Count the rows below that contain the string "help", matching case exactly. Give only the number.

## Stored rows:
────────────────────────────────────────
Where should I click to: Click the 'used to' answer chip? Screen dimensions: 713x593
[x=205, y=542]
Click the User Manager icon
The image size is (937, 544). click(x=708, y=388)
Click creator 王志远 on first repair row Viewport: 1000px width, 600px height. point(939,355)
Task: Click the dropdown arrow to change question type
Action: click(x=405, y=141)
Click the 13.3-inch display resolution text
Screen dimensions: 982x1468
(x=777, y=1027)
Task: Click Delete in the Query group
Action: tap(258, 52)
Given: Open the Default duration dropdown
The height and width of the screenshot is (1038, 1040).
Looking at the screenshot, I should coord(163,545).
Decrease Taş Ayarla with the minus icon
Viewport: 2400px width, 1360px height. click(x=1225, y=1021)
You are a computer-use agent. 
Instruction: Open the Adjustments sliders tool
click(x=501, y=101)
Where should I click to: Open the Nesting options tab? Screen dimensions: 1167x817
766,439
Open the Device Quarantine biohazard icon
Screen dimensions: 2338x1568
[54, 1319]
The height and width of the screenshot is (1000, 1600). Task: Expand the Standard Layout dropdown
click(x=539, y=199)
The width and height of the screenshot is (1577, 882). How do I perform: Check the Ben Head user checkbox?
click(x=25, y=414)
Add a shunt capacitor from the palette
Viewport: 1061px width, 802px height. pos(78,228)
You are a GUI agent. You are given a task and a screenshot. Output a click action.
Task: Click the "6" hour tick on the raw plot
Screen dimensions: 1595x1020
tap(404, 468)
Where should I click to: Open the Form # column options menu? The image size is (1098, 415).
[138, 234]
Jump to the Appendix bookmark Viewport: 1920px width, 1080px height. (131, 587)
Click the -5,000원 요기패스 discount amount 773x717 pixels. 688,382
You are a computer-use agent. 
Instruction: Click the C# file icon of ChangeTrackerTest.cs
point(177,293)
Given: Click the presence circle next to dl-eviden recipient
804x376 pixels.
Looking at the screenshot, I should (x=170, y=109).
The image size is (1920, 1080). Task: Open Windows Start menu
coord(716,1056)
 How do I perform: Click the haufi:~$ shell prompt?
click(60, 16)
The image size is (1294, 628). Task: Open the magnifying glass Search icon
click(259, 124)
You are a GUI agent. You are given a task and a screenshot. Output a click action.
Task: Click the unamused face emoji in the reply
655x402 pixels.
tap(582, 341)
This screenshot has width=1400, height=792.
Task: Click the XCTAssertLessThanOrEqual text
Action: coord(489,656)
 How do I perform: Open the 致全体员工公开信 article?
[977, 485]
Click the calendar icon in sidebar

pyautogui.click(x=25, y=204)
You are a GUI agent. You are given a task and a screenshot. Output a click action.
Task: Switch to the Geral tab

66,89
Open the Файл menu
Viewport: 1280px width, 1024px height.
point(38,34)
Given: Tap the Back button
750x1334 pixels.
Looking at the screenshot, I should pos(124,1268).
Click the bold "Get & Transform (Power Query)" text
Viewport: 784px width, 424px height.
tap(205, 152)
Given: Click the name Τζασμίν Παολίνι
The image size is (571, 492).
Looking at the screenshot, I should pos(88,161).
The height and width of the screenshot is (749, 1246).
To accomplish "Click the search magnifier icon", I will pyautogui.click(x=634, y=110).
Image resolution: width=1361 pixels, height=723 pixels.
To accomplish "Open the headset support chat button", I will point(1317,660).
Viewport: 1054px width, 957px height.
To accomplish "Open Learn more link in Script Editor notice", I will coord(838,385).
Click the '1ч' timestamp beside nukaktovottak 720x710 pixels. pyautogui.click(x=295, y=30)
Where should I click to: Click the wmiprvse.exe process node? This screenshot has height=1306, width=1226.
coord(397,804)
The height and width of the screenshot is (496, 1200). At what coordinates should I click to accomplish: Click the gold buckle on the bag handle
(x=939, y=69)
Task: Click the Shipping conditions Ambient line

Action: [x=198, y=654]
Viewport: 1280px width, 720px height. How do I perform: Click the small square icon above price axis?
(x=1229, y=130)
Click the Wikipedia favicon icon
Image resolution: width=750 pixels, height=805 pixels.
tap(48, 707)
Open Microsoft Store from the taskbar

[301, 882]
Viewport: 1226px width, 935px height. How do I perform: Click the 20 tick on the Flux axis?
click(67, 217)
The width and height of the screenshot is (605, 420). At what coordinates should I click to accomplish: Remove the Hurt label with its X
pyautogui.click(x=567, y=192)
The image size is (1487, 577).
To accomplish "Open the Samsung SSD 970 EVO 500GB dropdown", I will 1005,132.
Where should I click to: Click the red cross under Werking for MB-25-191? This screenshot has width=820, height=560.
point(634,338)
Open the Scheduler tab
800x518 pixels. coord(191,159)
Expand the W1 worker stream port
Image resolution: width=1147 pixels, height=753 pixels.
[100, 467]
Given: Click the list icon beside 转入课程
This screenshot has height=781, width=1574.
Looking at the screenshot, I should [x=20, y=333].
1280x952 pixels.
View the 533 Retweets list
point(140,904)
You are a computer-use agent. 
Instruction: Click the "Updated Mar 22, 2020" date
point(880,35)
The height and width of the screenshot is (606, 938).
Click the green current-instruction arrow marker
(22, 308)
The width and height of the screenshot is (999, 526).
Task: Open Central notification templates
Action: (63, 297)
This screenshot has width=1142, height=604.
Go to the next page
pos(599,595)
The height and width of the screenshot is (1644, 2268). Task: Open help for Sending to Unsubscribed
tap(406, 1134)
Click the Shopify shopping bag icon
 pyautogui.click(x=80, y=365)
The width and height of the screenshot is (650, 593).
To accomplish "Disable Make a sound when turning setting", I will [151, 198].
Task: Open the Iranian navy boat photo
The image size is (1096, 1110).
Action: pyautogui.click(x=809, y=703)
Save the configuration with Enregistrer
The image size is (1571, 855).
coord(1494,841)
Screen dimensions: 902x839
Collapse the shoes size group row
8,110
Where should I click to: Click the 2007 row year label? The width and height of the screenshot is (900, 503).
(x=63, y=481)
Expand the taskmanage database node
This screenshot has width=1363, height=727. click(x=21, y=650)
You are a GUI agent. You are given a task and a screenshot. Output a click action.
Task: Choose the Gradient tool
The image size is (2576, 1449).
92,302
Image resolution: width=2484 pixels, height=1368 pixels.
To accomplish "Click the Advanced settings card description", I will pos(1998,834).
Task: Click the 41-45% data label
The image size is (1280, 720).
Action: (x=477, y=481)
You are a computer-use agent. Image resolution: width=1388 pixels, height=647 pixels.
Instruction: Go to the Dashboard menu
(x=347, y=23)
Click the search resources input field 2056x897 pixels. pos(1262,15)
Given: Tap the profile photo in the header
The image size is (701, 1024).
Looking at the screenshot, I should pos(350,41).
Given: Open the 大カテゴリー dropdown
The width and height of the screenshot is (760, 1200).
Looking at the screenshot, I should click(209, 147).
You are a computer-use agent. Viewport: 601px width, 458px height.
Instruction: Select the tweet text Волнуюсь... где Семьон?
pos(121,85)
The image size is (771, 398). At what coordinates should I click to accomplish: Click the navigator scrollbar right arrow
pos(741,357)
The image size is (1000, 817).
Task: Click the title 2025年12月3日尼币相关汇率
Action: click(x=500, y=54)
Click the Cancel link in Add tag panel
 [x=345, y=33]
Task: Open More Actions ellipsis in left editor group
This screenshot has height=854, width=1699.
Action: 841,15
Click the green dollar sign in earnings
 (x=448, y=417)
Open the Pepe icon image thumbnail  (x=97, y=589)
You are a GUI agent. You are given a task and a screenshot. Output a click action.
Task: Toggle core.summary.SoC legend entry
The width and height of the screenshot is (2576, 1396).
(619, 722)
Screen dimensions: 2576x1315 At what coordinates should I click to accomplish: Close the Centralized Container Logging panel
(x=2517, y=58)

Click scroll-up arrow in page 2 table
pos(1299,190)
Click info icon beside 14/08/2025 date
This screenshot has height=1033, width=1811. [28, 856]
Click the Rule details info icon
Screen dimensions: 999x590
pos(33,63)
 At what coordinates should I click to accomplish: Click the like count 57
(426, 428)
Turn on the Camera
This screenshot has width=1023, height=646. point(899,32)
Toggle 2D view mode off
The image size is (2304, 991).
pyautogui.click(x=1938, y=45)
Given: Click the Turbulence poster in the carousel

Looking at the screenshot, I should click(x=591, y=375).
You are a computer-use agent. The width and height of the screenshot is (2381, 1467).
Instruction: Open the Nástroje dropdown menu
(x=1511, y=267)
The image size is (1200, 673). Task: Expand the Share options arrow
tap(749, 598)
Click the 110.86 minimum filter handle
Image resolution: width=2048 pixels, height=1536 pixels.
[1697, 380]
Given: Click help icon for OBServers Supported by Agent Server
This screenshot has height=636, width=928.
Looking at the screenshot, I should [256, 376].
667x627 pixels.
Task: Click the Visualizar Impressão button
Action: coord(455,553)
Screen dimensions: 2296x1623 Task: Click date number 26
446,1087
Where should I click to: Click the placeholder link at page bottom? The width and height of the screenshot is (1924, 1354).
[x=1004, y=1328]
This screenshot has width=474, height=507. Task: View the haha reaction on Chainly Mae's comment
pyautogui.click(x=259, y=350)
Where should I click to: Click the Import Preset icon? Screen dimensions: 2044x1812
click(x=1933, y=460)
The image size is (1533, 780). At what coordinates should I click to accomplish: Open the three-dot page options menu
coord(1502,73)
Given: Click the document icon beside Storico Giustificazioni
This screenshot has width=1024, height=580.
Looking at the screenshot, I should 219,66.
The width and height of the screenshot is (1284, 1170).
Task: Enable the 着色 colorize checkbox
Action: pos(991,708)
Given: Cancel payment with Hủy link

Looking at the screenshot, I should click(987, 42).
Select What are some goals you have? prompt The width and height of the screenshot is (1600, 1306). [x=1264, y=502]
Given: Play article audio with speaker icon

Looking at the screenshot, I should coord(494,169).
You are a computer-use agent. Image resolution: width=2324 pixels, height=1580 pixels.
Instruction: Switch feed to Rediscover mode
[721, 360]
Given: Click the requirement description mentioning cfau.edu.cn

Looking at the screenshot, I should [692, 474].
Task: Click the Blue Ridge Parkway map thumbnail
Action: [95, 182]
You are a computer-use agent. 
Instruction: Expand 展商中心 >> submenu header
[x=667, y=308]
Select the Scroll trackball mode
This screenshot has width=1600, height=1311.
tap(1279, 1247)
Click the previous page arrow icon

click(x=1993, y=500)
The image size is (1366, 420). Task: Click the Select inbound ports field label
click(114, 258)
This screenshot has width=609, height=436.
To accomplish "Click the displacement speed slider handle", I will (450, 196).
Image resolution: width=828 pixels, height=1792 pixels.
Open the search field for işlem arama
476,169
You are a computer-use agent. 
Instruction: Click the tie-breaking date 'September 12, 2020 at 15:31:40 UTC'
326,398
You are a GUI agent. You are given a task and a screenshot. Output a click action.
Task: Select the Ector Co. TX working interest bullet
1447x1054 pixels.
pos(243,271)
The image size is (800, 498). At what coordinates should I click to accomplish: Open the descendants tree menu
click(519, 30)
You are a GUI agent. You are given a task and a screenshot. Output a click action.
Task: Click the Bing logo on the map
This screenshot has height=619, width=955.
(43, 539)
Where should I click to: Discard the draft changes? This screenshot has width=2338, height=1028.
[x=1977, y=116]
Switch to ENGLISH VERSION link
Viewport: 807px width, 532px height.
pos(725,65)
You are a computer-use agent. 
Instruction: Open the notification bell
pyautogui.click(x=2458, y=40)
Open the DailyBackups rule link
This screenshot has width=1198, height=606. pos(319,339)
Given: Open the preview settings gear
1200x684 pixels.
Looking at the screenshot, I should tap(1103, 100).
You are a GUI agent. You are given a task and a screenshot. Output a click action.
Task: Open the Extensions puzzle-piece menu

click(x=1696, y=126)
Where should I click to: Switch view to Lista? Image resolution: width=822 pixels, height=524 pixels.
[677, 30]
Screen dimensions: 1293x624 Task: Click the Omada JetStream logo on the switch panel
────────────────────────────────────────
## Answer for the task:
2